De retour à Santiago, il s'empressa d'aller voir le docteur Portales pour lui demander s'il était vraiment dangereux de retourner à Panamá.
— Vous n'y songez pas, j'espère ? Ou si oui, ôtez-vous vite cette idée de la tête, elle est stupide !
— Mais pourquoi ? Bon sang, j'ai passé six ans là-haut sans gros problèmes. D'accord, j'avais périodiquement des accès de fièvre et…
— Et le dernier a bien failli vous tuer ! Alors oubliez Panamá comme j'ai moi-même oublié le plaisir que peut procurer un bon bain de pieds, plaisanta le docteur en tapotant ses prothèses du bout de ses béquilles.
Martial attachait beaucoup d'importance à ce que disait le docteur. C'était un homme très compétent et la façon dont il avait surmonté l'épreuve vécue lors de la guerre du guano forçait le respect. Nombreux étaient ceux qu'il stupéfiait par sa bonne humeur et sa façon de faire oublier qu'un obus lui avait emporté les jambes…
— Mais dites-moi au moins pourquoi vous m'interdisez Panamá ! insista Martial qui connaissait pourtant la réponse.
— Pas uniquement Panamá, mon cher, mais tous les marais qui engendrent la malaria ! Ou l'impaludisme, si vous préférez ; du préfixe latin im et de palus, paludis, marais. Cela dit, on ignore ce qui, dans les marécages, provoque les fièvres, qu'elles soient jaunes, paludéennes ou bilieuses. Le jour où on le découvrira, on vaincra la maladie. Voyez-vous, il faudrait que votre grand Pasteur se penche sur ce problème, je suis sûr qu'il trouverait !
Le docteur Portales portait un profond attachement à la France et ne manquait jamais d'en faire état.
— Et que se passera-t-il si je remonte dans l'isthme ? insista Martial.

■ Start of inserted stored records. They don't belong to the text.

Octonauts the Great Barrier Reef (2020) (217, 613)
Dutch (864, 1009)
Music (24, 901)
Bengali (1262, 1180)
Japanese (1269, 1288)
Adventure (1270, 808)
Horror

— C'est simple, votre cas est chronique, mais rien ne l'empêche de devenir aigu et mortel lors d'une rechute. Ou alors il restera ce qu'il est, mais la fièvre s'installera et débouchera sur la cachexie palustre. Celle-ci déclenchera une anémie profonde, avec hypertrophie de la rate, et même du foie, des œdèmes multiples, des scléroses pulmonaires, des épistaxis répétées et même des hémorragies rétiniennes. Pour la suite, le premier croque-mort venu vous renseignera…
— Très drôle…
— Écoutez, mon cher, vous m'avez posé une question, je vous ai répondu. Maintenant, libre à vous de tenter le diable !
L'entrevue le découragea beaucoup et ce fut sans aucun enthousiasme qu'il reprit le petit train-train journalier des médiocres et reposantes affaires que lui confièrent Edmond et Herbert.
Ses journées étaient monotones et réglées comme celles d'un tabellion.
« Il ne me manque que les manchettes de lustrine ! » pensait-il avec amertume.
Tôt levé, par habitude, il quittait l'hôtel San Cristobal où il logeait toujours lors de ses séjours à Santiago. Il flânait ensuite dans la ville en suivant un parcours bien établi.
D'abord la place d'Armes où il achetait son journal. De là, il remontait jusqu'au sommet du cerro Santa Lucia où il soufflait quelques instants avant de redescendre vers les bureaux de la Sofranco.
La lecture des cours de la Bourse et de quelques dossiers l'occupait jusqu'à onze heures trente. Il reprenait alors sa canne et allait saluer Herbert Halton dans sa banque. Edmond les rejoignait vers treize heures et les trois amis déjeunaient ensemble.
Une courte sieste suivie d'une partie de billard l'occupait jusqu'à seize heures. Il partait alors attendre son filleul Marcelin et son frère Silvère à la sortie de leur école. Tous les trois filaient ensuite jusqu'au cours fréquenté par Pierrette puis regagnaient La Maison de France où les attendait Pauline.
Au soir, selon son humeur et sa fatigue, il allait musarder dans les fumoirs du théâtre et y rencontrait quelques relations qui l'aidaient à meubler son ennui. Mais, plus souvent, il s'asseyait à la table qui lui était réservée à La Belle Hélène. C'était un café-concert qui n'avait rien à envier aux établissements français et son propriétaire se flattait, avec raison, d'y offrir des spectacles aussi riches, chatoyants et variés que ceux de Paris. Il est vrai que l'orchestre exécutait allègrement et avec brio tout le répertoire d'Offenbach et que les élégantes n'y manquaient pas.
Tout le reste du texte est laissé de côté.